Exercise requirements | Reproduce the rows from the line containing "The height and width of the screenshot is (141, 174)." through the end of the rows, inclusive, substituting "flag" for each occurrence of "banner" and leaving everything else unchanged. Omit the pictures from the output.

[Click-target data]
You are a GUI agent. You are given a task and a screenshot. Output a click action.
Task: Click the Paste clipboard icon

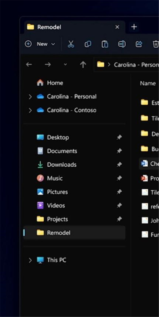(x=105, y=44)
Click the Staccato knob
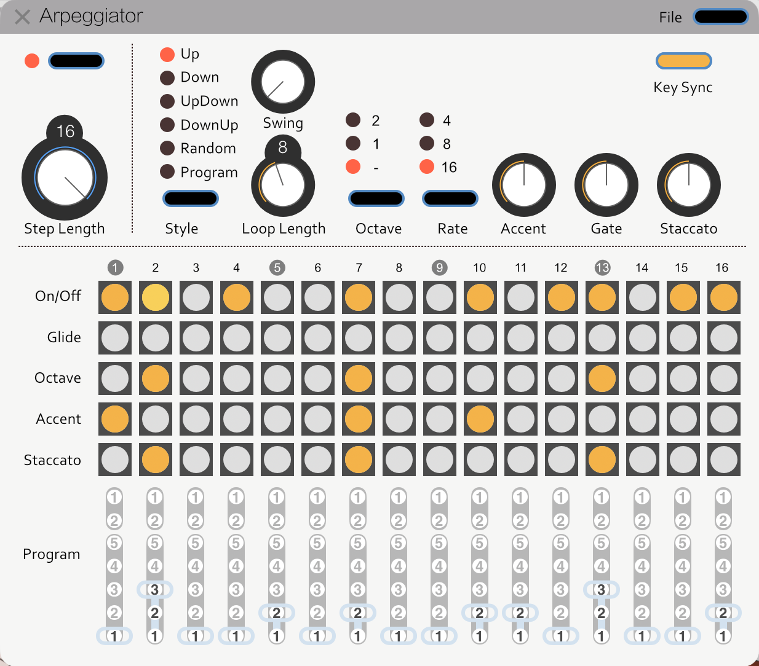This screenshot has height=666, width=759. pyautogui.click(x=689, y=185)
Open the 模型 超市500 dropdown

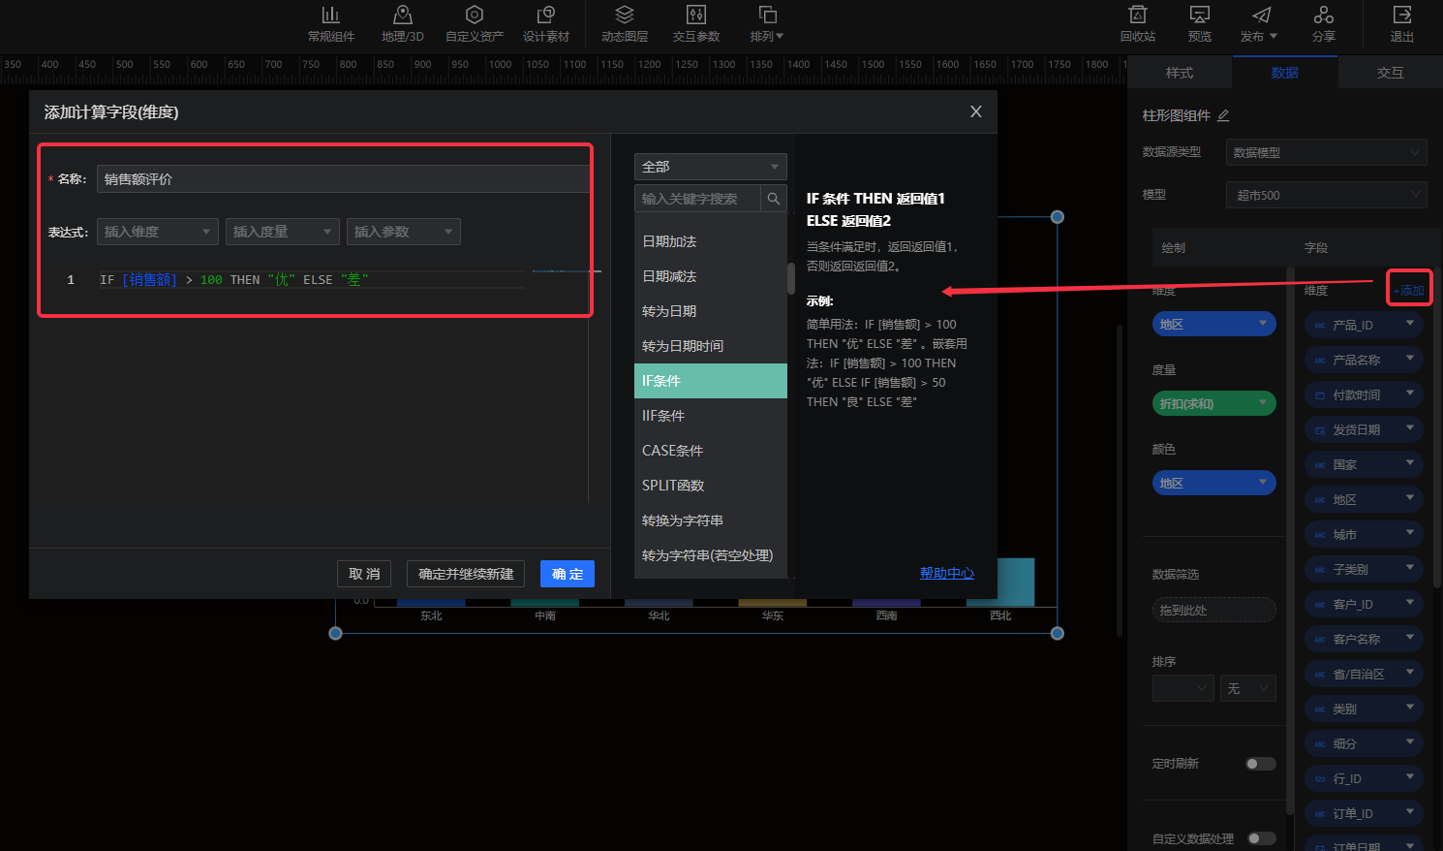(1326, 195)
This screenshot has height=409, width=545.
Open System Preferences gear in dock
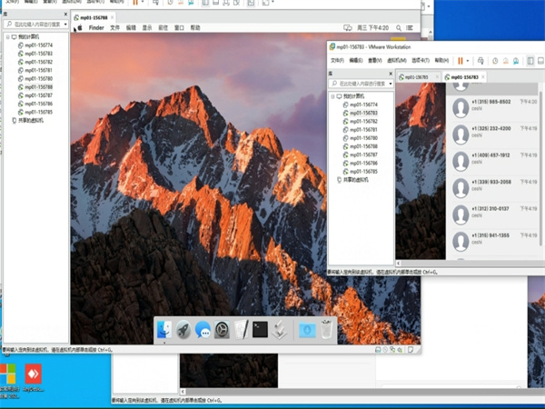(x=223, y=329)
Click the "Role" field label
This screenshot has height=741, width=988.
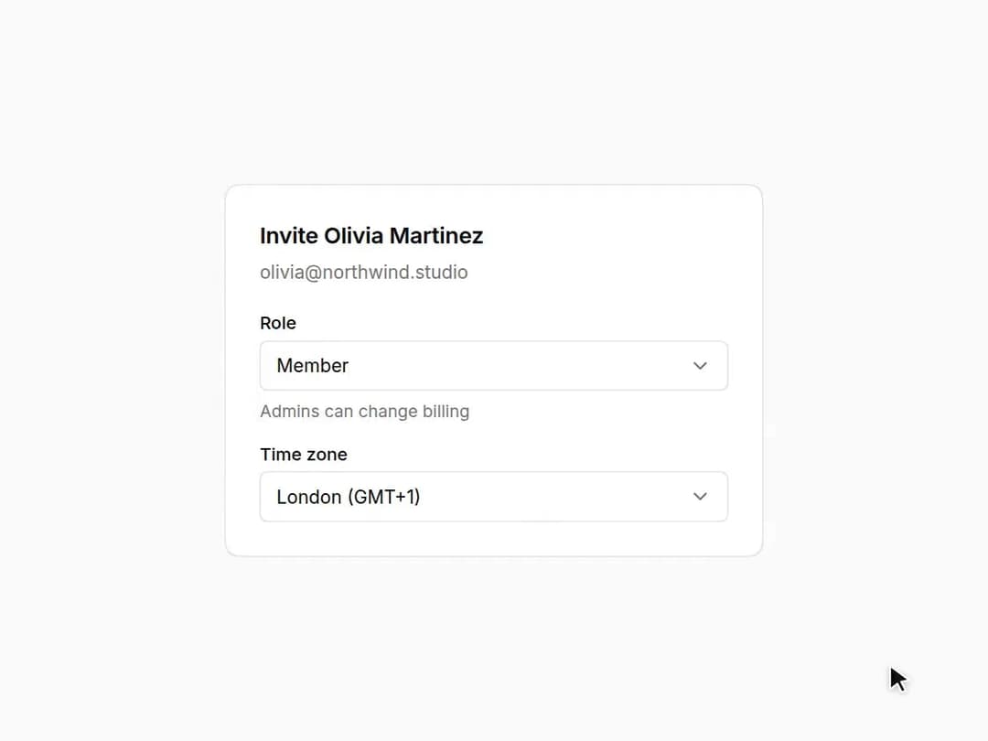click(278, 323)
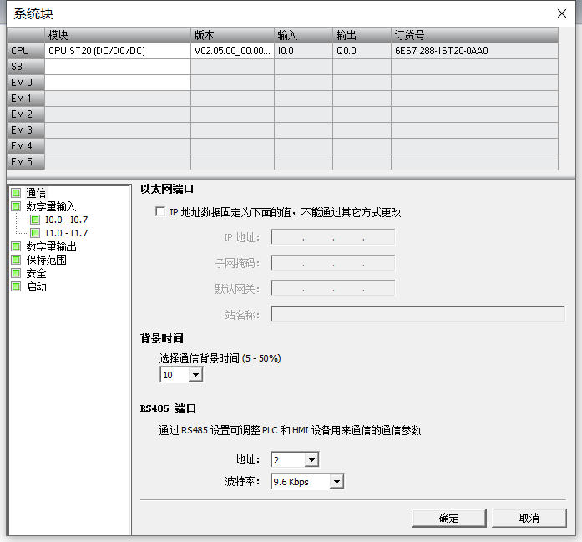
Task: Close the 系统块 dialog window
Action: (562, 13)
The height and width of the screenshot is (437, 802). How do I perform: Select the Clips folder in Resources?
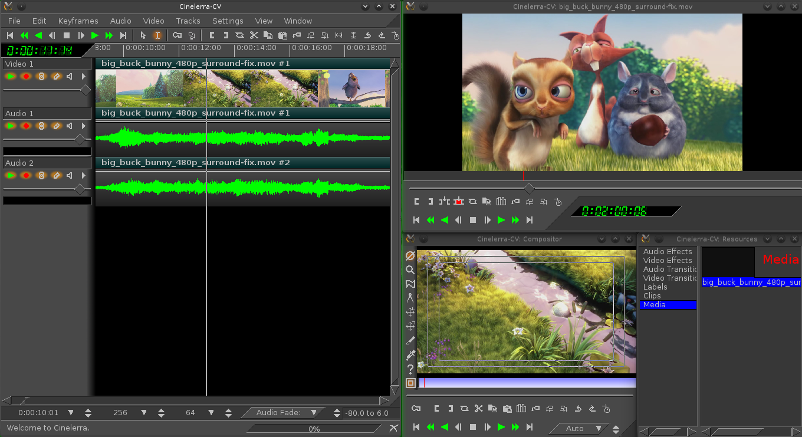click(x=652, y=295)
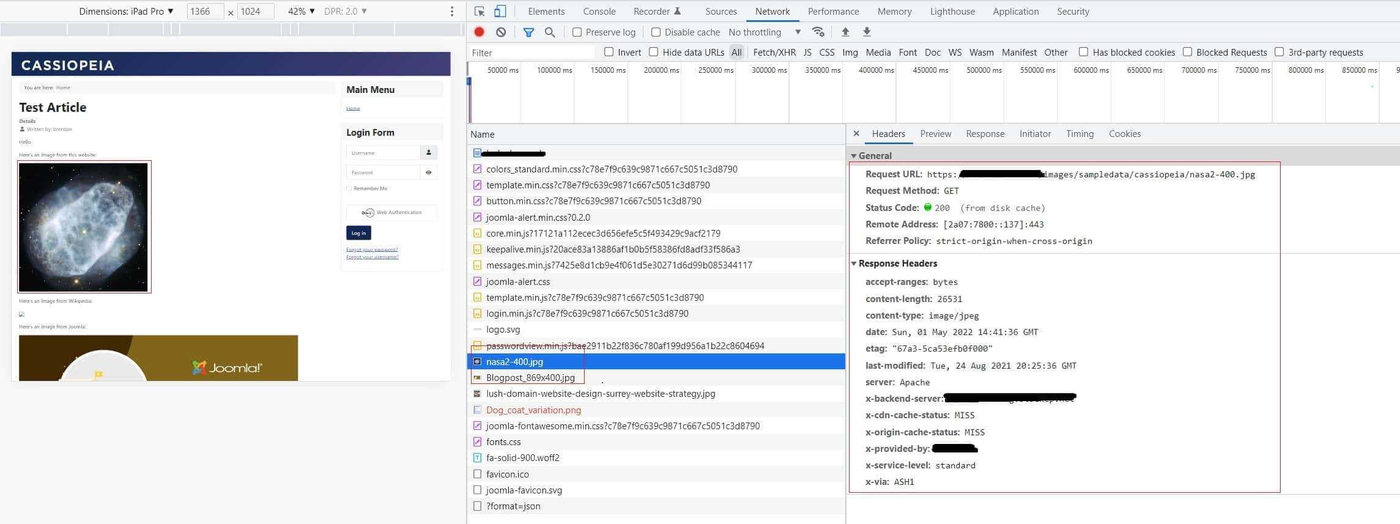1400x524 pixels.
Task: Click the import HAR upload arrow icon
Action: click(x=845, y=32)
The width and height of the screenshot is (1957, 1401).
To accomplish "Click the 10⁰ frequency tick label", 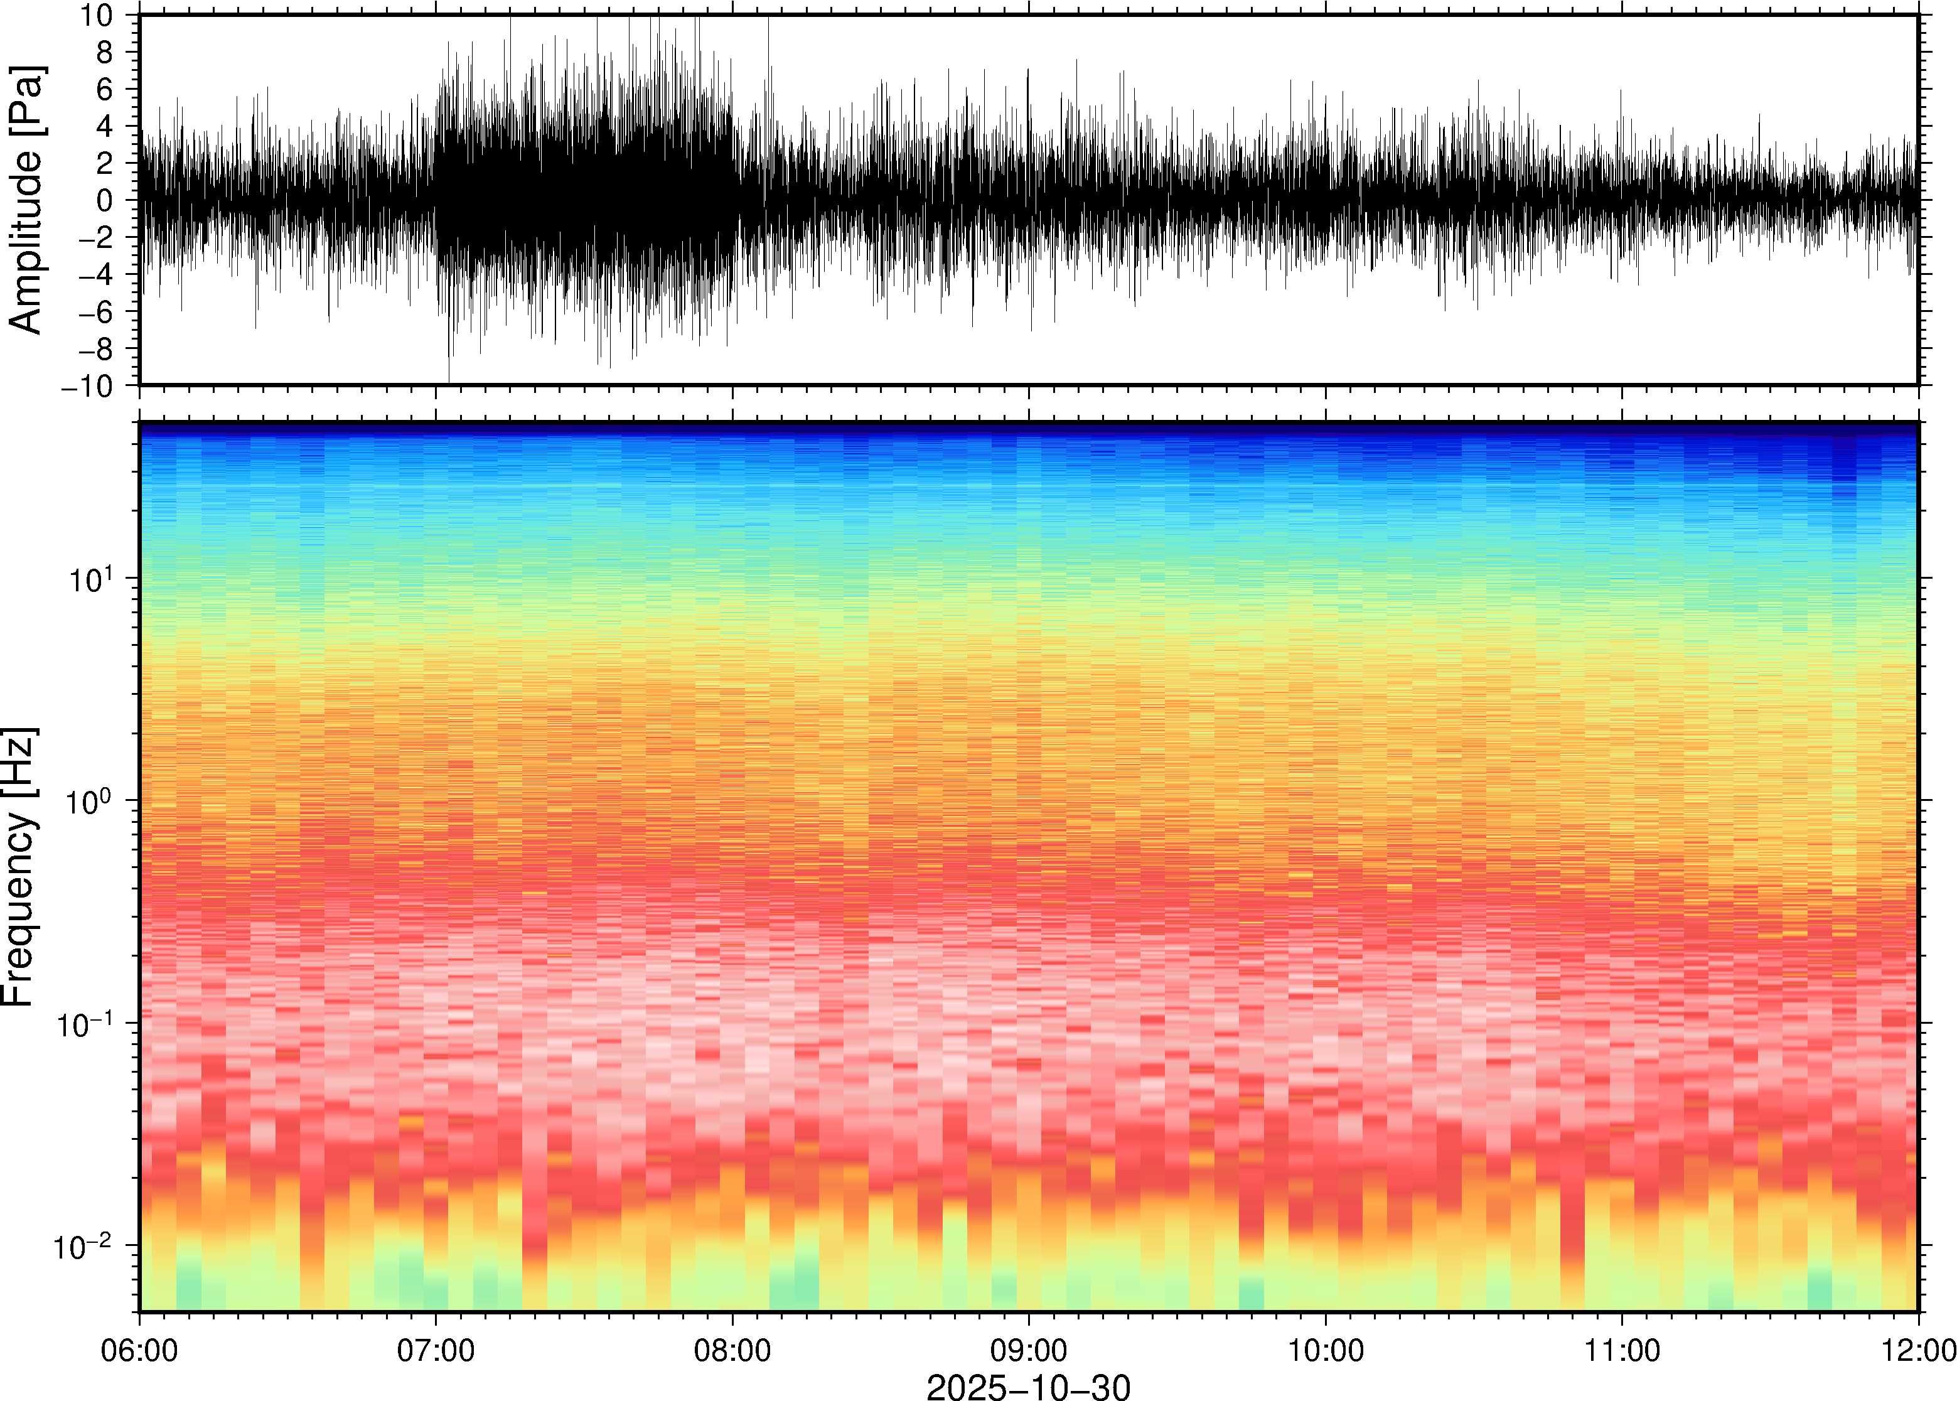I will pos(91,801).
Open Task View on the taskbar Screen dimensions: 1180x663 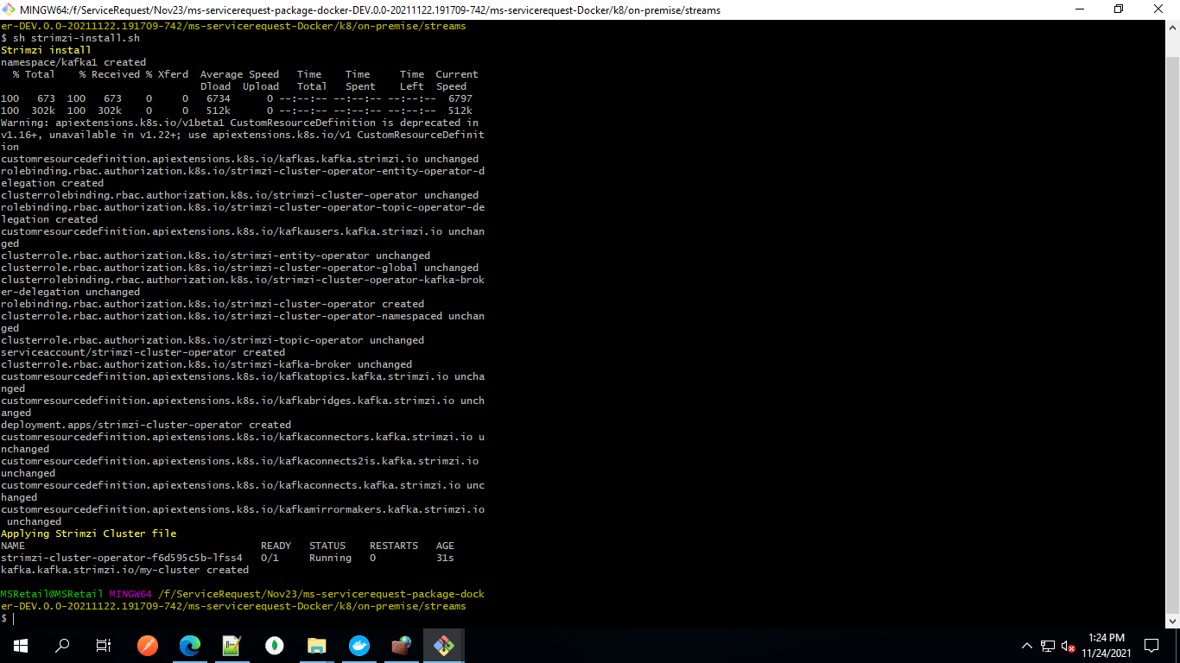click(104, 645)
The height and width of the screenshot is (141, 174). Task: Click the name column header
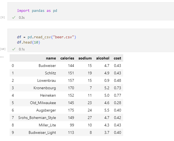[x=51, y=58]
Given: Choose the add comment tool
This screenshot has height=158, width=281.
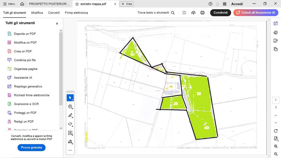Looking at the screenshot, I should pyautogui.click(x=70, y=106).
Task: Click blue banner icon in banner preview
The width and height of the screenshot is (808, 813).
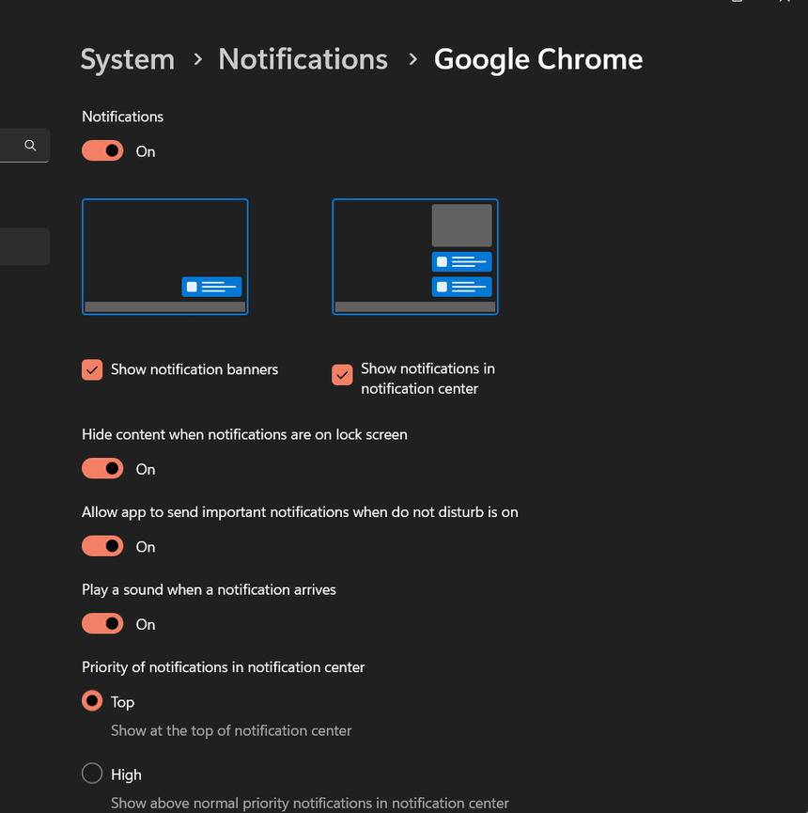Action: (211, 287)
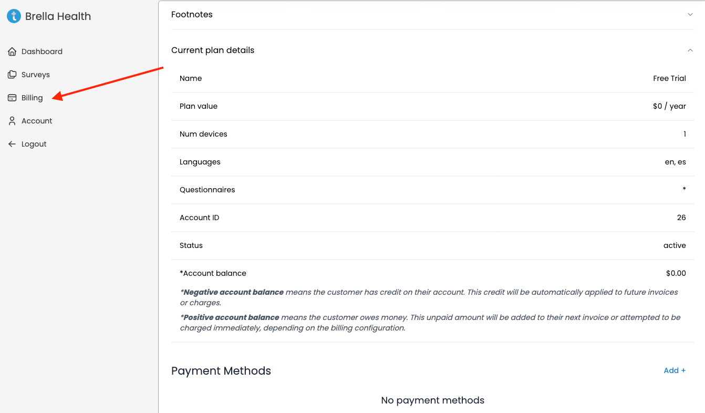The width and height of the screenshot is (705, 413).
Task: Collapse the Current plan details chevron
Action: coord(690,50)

Task solution |
The height and width of the screenshot is (141, 174). Task: Click the name column header
[x=51, y=58]
Given: Choose the add comment tool
This screenshot has height=158, width=281.
Looking at the screenshot, I should pyautogui.click(x=70, y=106).
Task: Click blue flag icon in flag preview
The width and height of the screenshot is (808, 813).
Action: (211, 287)
The width and height of the screenshot is (705, 413).
Task: Collapse the Current plan details chevron
Action: coord(690,50)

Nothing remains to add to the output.